WHAT TO WORK ON: The answer must consist of every line in the data that contains "pixels".

(Stored data entries)
-.-.-
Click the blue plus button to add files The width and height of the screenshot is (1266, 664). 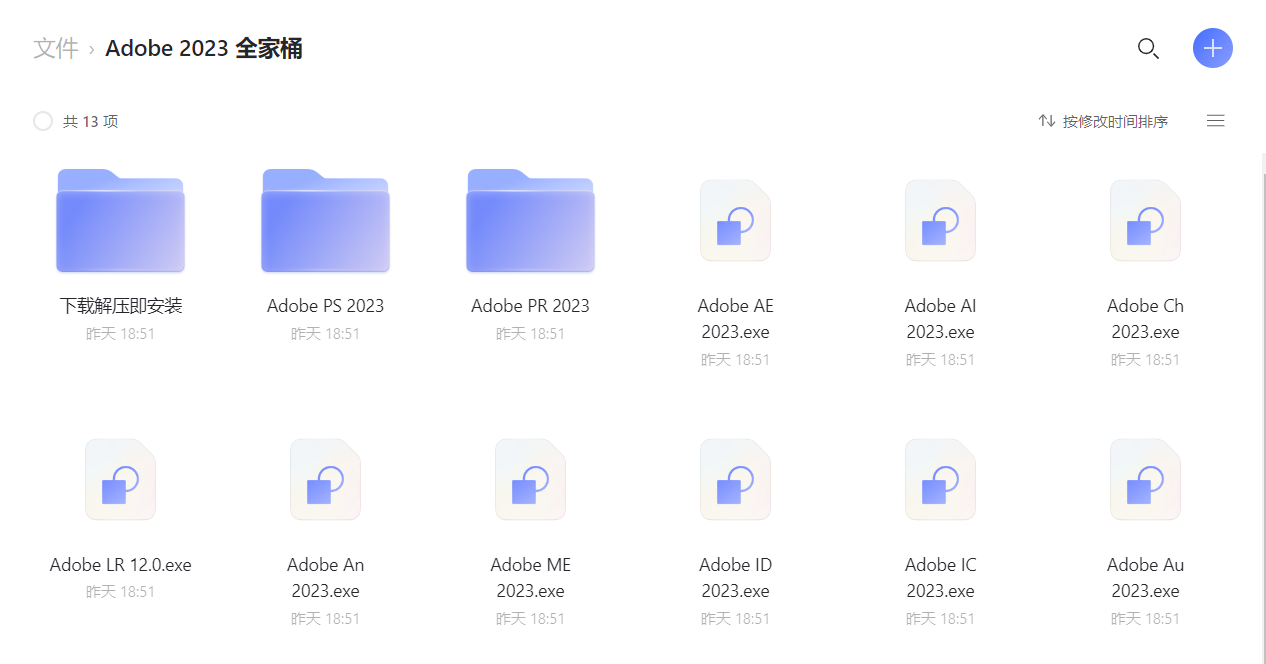click(x=1213, y=48)
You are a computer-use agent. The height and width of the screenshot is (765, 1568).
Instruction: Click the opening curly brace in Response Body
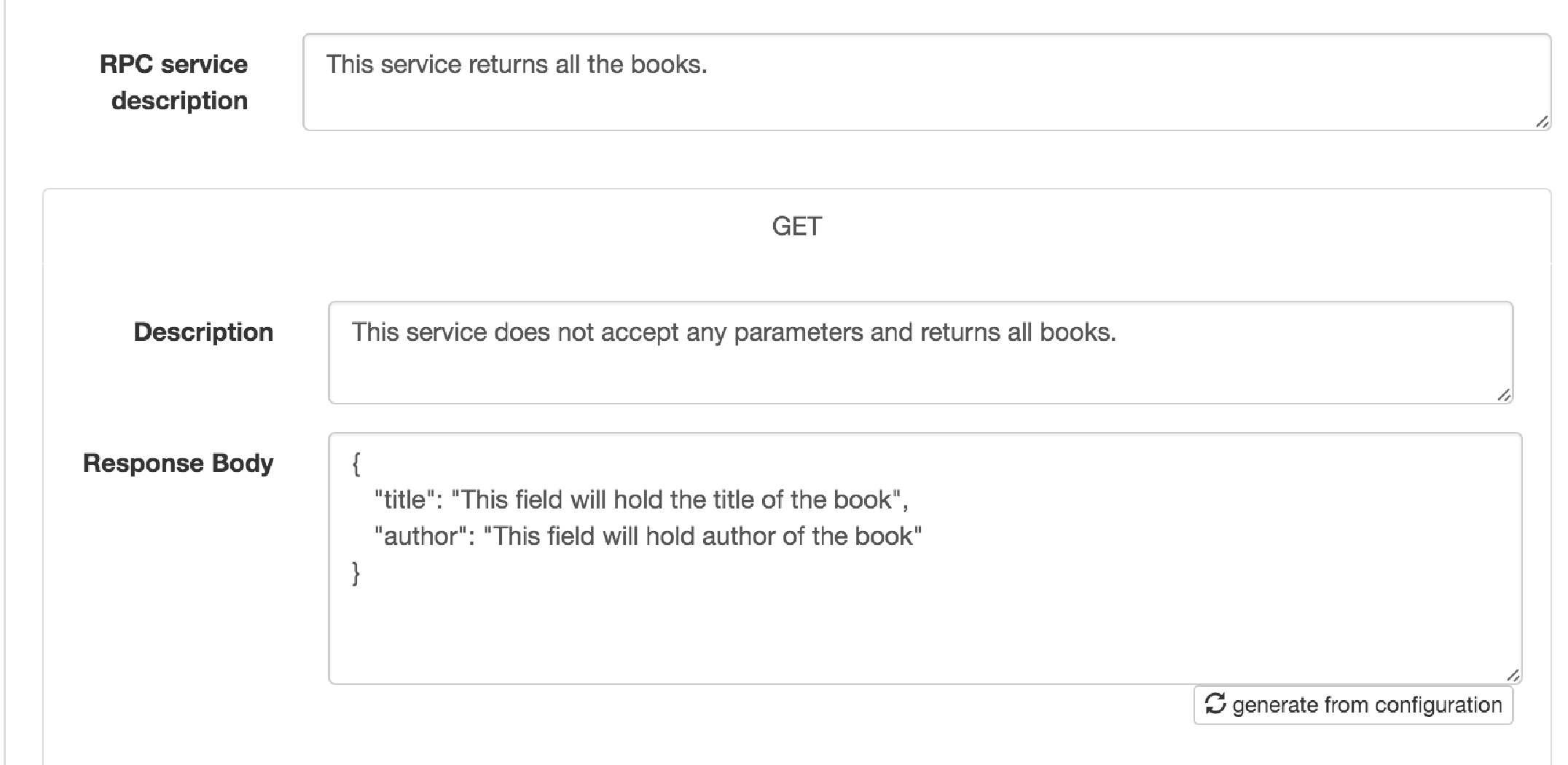356,463
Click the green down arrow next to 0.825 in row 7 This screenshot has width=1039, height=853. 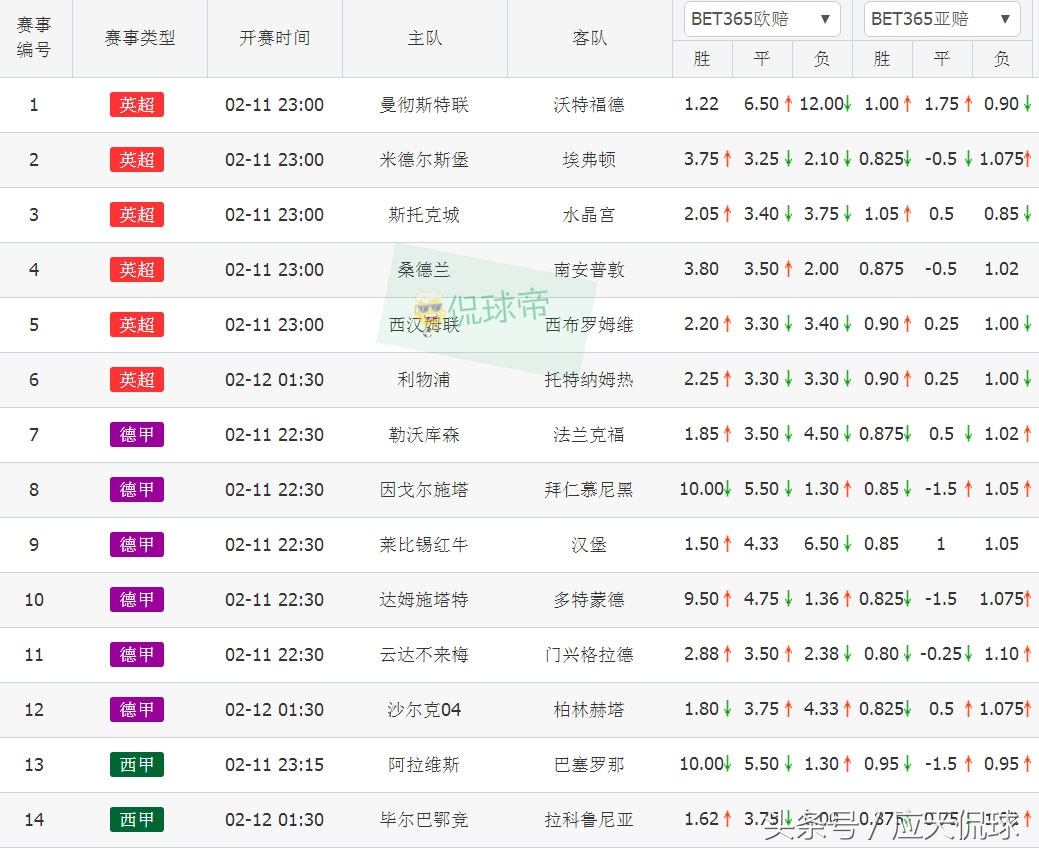pyautogui.click(x=907, y=434)
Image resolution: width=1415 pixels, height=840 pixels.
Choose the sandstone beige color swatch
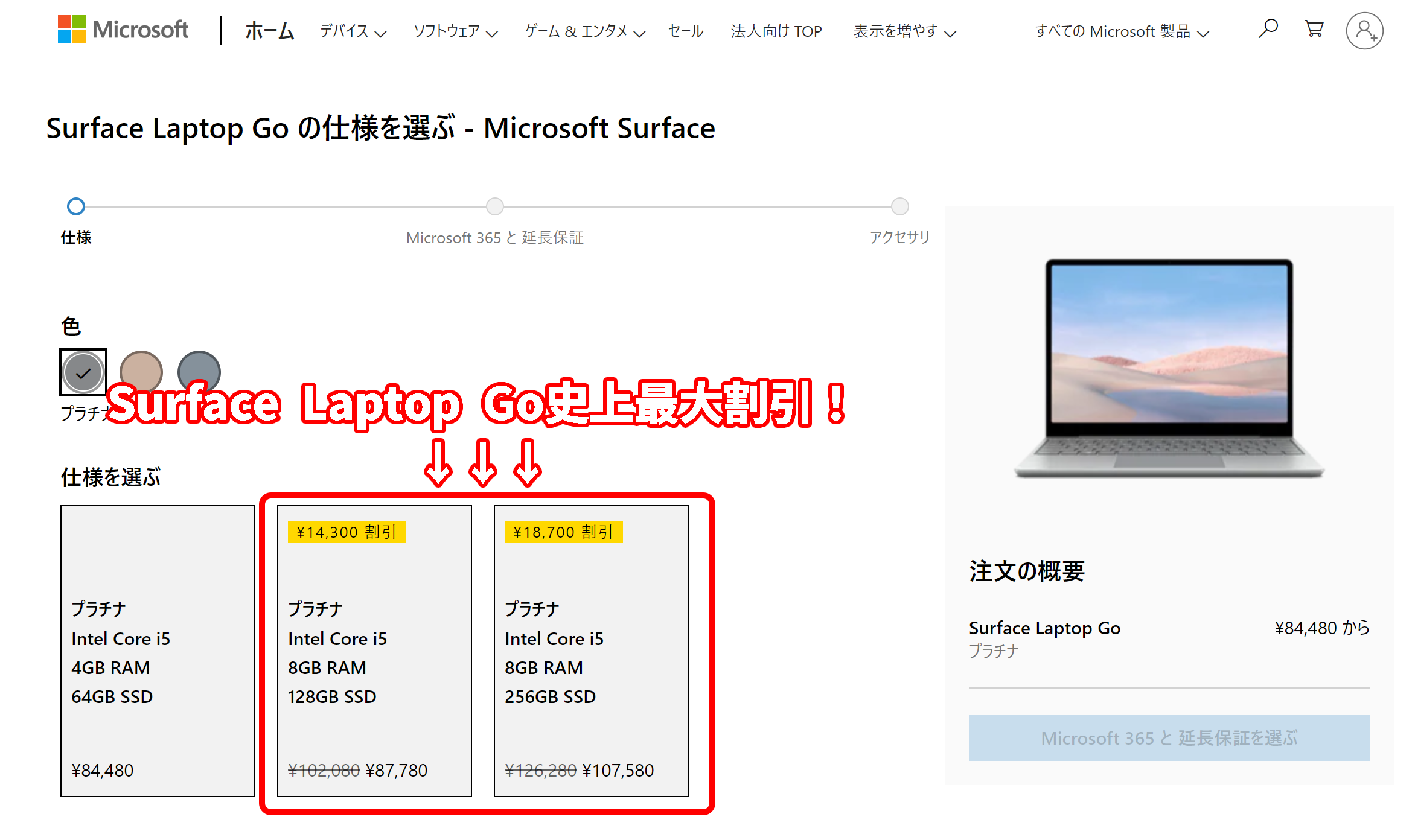point(141,372)
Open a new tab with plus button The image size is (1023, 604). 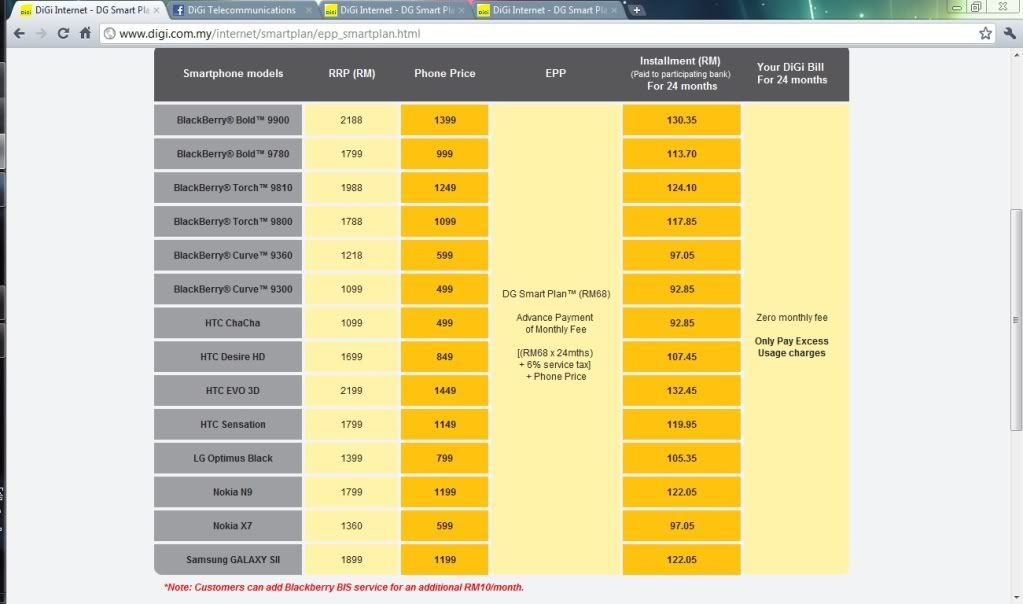point(637,10)
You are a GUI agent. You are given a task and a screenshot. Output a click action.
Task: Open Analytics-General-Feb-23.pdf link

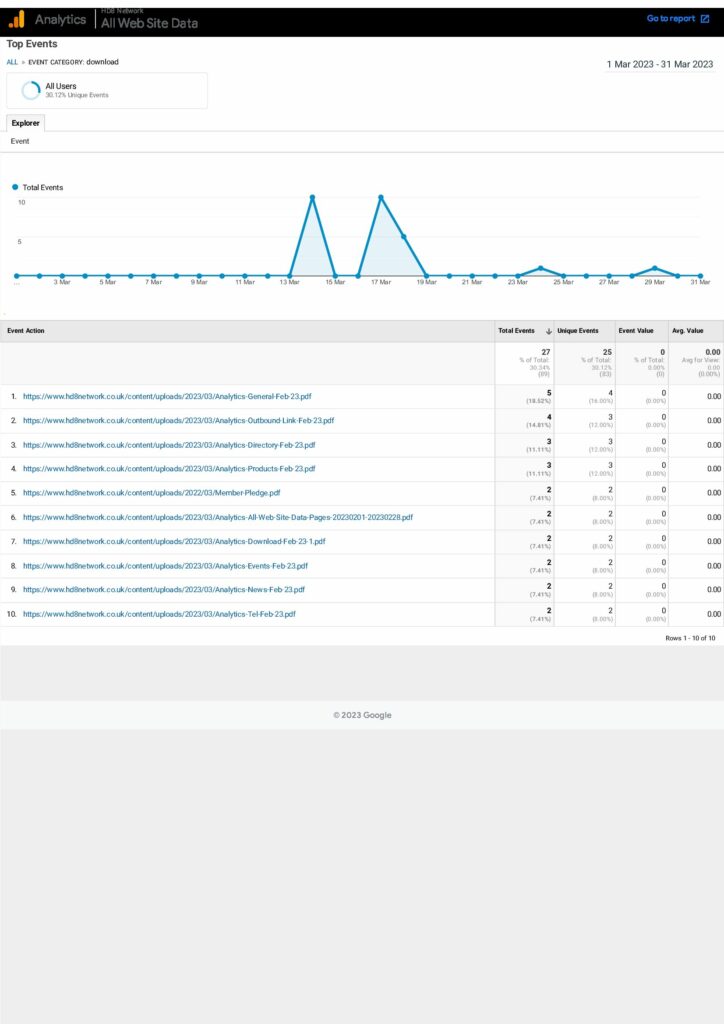[167, 397]
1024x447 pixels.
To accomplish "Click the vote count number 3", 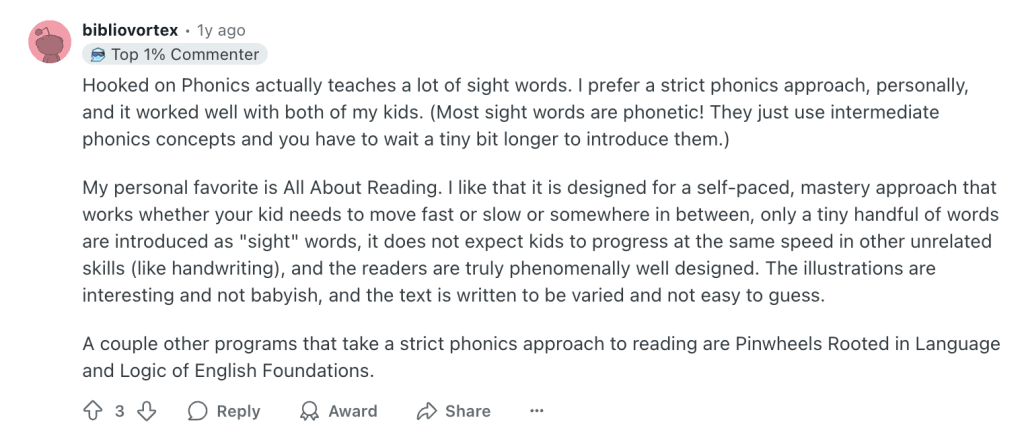I will coord(119,411).
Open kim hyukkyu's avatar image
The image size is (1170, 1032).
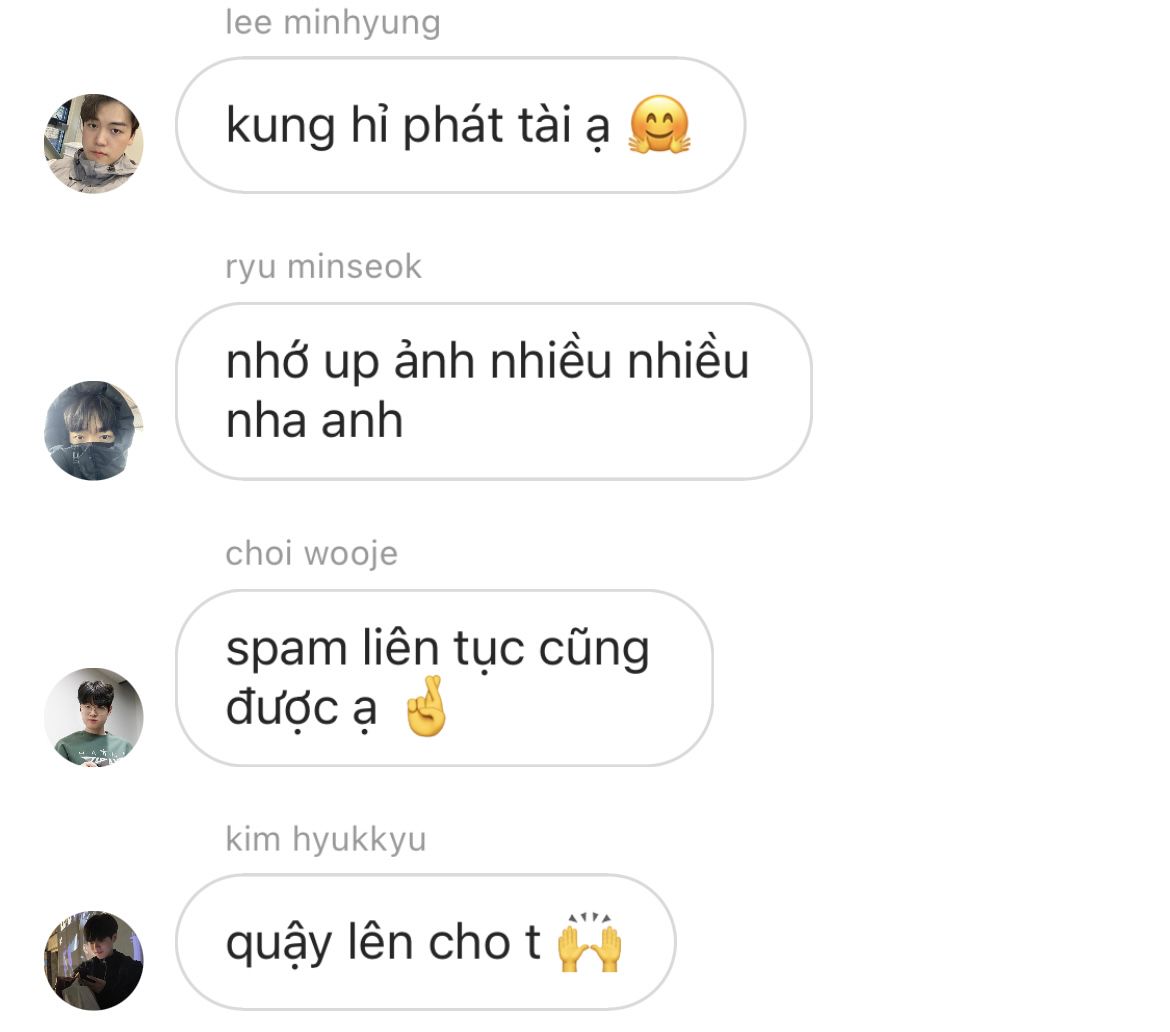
-.-.-
EXERCISE ANSWER:
Image resolution: width=1415 pixels, height=840 pixels.
1024x447 pixels.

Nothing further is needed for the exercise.